Recién acabada mi carrera de Diplomada en Enfermería, y orgullosa de conseguirlo, me dispuse a enviar el currículo por la zona. Fui a una residencia geriátrica que tenía un puesto de enfermera. Quería trabajar, era mi ilusión, pero no tenía experiencia.

Dejé mi currículo y, para mi sorpresa, tras dos días recibí una llamada. “Buenos días, le llamo de la Residencia SR, es por su currículo de enfermera. ¿Podría venir a hacer una entrevista?” Contesté rápidamente: “Sí, claro”. ¡Increíble, me habían llamado para mi primera entrevista!

Tras hablar un rato con la directora, me dijo: “Empiezas esta misma semana”. ¿Qué…?, ¿cómo…?

“Tranquila, te ayudaremos, porque estarás sola. Tu compañera se va de vacaciones”. ¡Vaya marrón!, pensé, ¿y si tengo dudas? Para mi sorpresa, la directora era también enfermera. No sabía si eso era bueno o malo, ¿si tenía alguna duda tendría que preguntárselo a la “jefa”? Y qué pensaría de mí.

Desde el primer día tuve una gran ayuda por su parte, a la cual he de reconocer como gran profesional enfermera.

Mi primer día fue agotador. ¿Cómo dar medicación a 60 personas mayores sin conocerlas? Elaboré un croquis con sus sitios en los comedores, señalando características de cada uno: Florencia, silla de ruedas, viste de negro; Julián, chasca dientes, etc.

Poco a poco fui aprendiendo sus nombres y parte de su historial médico. Pasaba la tarde cargando pastillas de distintas formas y colores en aquella bandeja interminable de pastillero, se me juntaba con la consulta médica, modificando hojas de medicación, atendiendo a sus demandas, etc.

Por suerte, fui cogiendo la rutina y ya tenía tiempo de hablar y conocer a esas personas a las que apenas podía dirigirme al principio. Me encantaba escucharlos. Recuerdo cuando me acerqué a una señora vestida de negro, muy seria, Vicenta se llamaba. Ni siquiera me miró. No sabía el porqué de esas formas, si yo no había hecho nada. Me senté a su lado y yo misma me pregunté: “Y ahora, ¿qué hago?”. Simplemente puse mi mano encima de la suya, la señora me la cubrió y se echó a llorar. “Hija, estoy muy sola”, me dijo. Un día decidió contarme su historia. En ese momento sentí que eso también era mi trabajo.

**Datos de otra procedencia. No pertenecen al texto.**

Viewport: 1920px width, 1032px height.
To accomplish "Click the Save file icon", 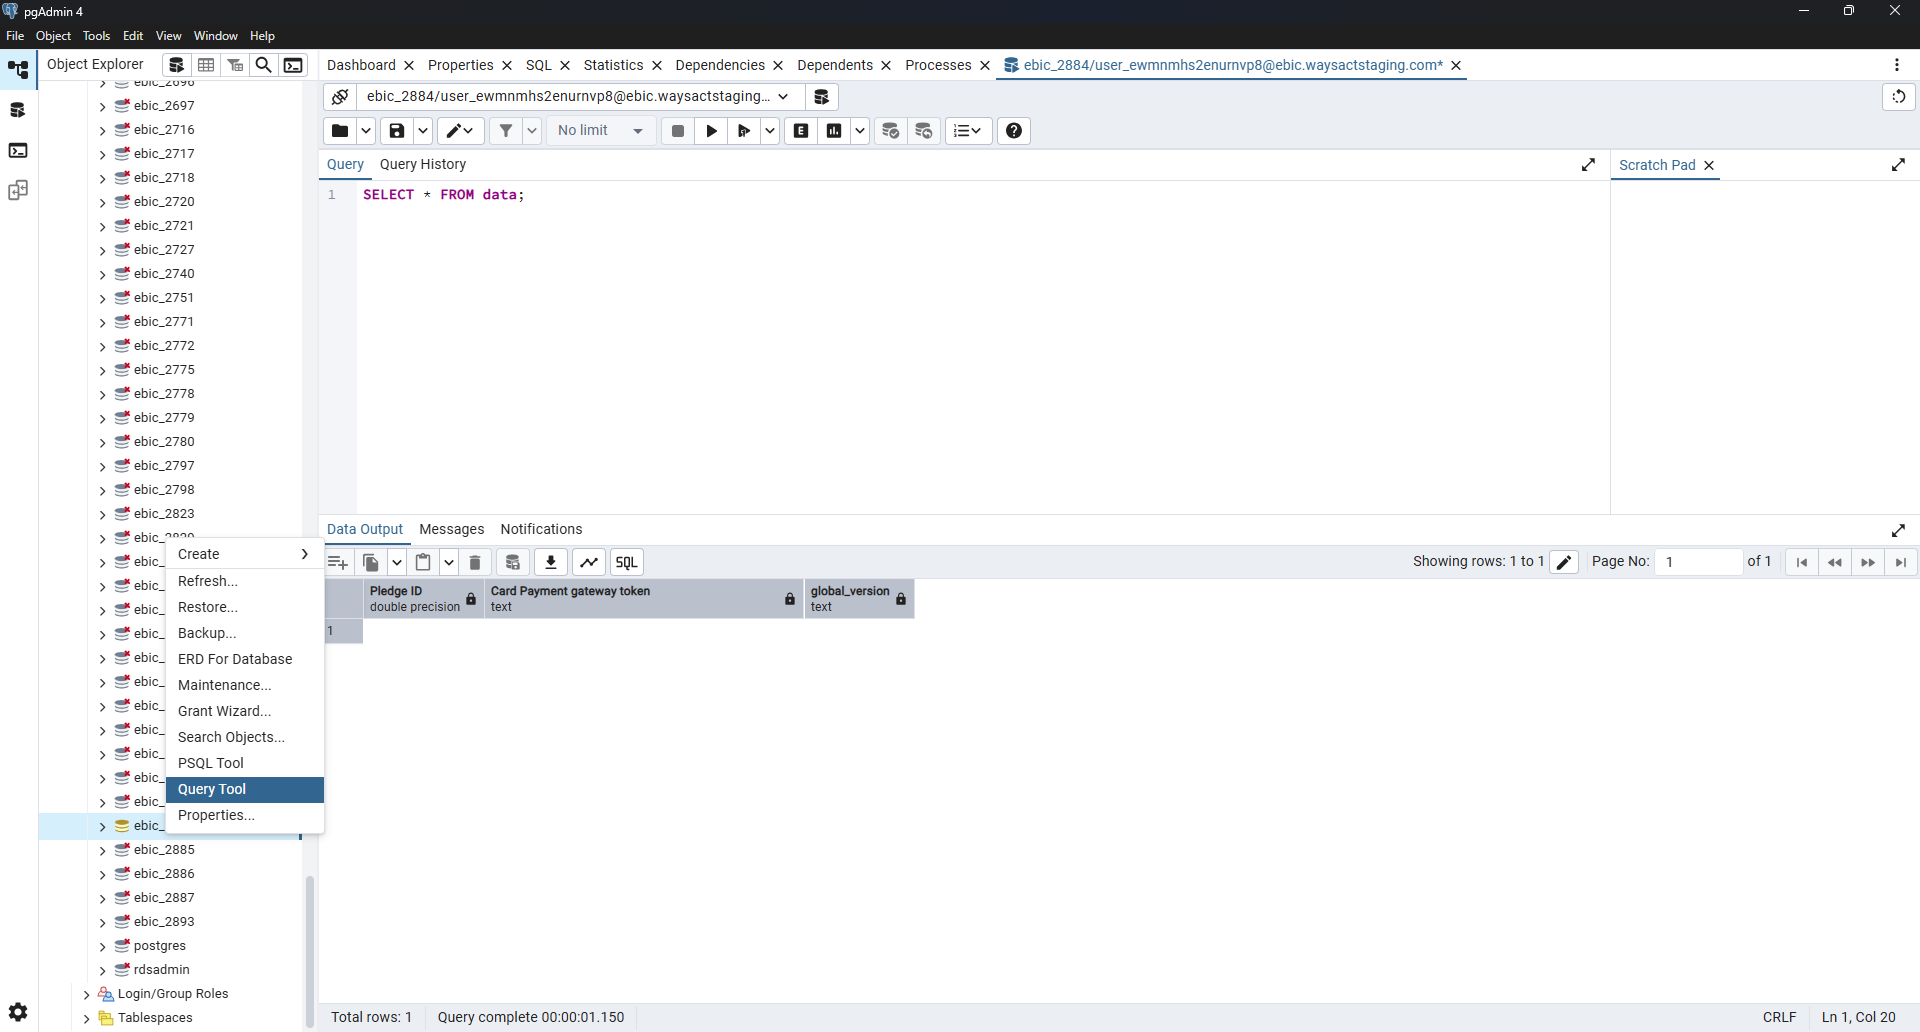I will [397, 131].
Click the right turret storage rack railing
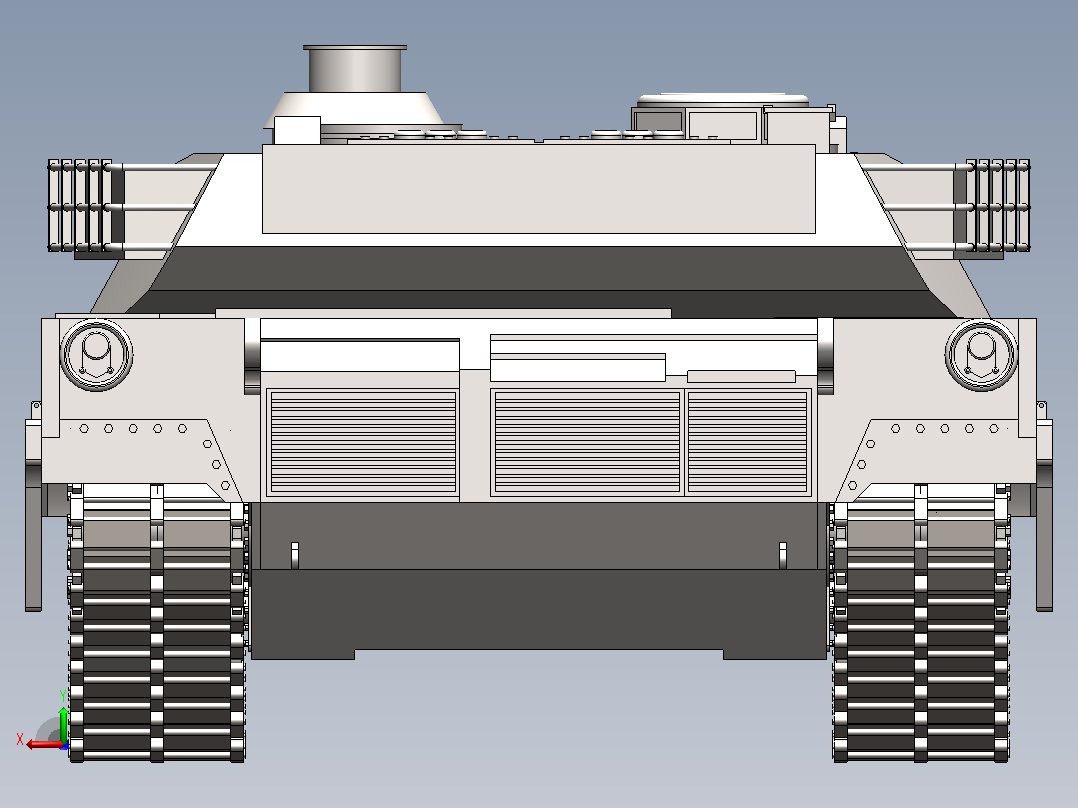 pyautogui.click(x=991, y=206)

Pasaron los días y me fui ubicando, fui aprendiendo de esas personas a un ritmo inesperado y enseguida pude ir conjugando todo lo que había estudiado con su realidad. Julita, la novia de Zapatero, del que se pasaba el día hablando y dando besos a las fotos del móvil. Era gruñona como ella sola, pero al final se rendía siempre si le hablabas de chicos. Cándido, todo un Don Juan, perdió hace años a su amada esposa y desde entonces no se rendía a volver a encontrar el amor. Se enamoró de una compañera, cayó frustrado por no ser correspondido. Agustín, residente válido, también viudo que entraba y salía del centro. Todos los domingos que me tocaba trabajar, cuando iba a salir me decía: “¿traigo churros?” Telesforo, un adorable gruñón, era puro cariño, enganchado todo el día a su concentrador de oxígeno, estaba allí con su mujer, Fausta, encantadora y con sus “asfixios”, como decía Telesforo. Fátima, su nieta, día tras día allí estaba con ellos, con gran vocación. Empezó a estudiar auxiliar de Enfermería, aún recuerdo las tardes en el salón del centro, explicándole los tipos de diabetes o las funciones del sistema circulatorio. Se tituló como auxiliar y fue contratada.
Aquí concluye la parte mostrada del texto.